▶ AIM: Summarize the forum post on self-directed 401k taxation of rental income in two sentences.

▶ TEXT EXTRACT:
+++
Self Directed 401K Taxation of Rental Income

26 Replies

I am looking for some initial advice (prior to hearing from my CPA) concerning the use of a self directed 401k to purchase and operated a multifamily real estate unit.  My primary question is one of "business" or "commercial" rental income tax (currently Ohio State).  I know my taxes from the rental income on a personal level are deferred until retirement but is the unit subject to "business" income tax?  For some reason I believe I heard someone on BP discussing commercial taxes that were unrecognized during their analysis of a property and it significantly impacted the returns.

Thanks in advance for any advice.
+++
▶ DATASET CONTENT:

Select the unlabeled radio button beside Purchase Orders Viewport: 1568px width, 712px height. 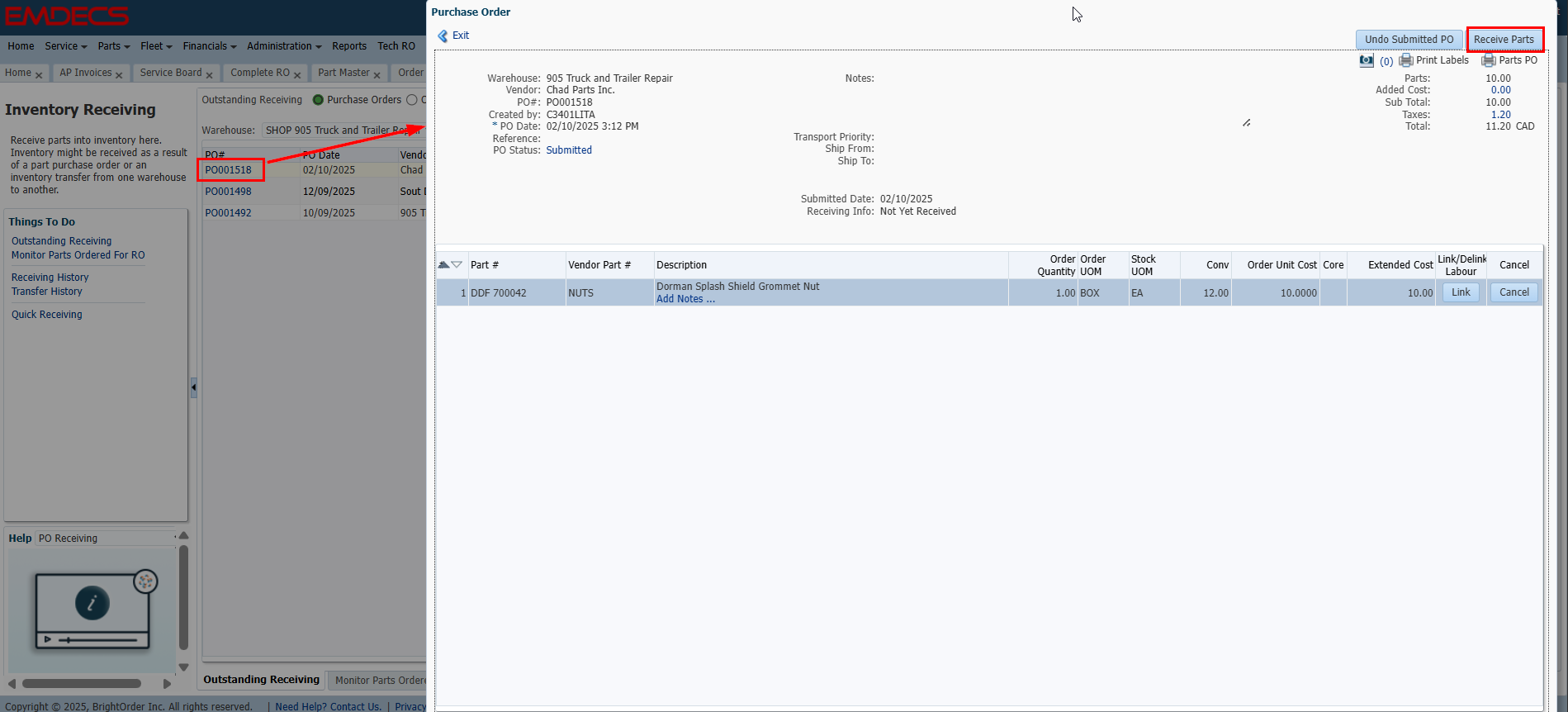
+++
▶ OUTPUT OF THE TASK: The writer seeks initial advice, ahead of hearing from a CPA, on using a self-directed 401k to purchase and operate a multifamily real estate unit, with the main concern being business or commercial rental income tax in Ohio. Although aware that personal taxes on the rental income are deferred until retirement, the writer asks whether the unit itself is subject to business income tax, recalling someone on BP describing commercial taxes that went unrecognized in a property analysis and significantly impacted the returns.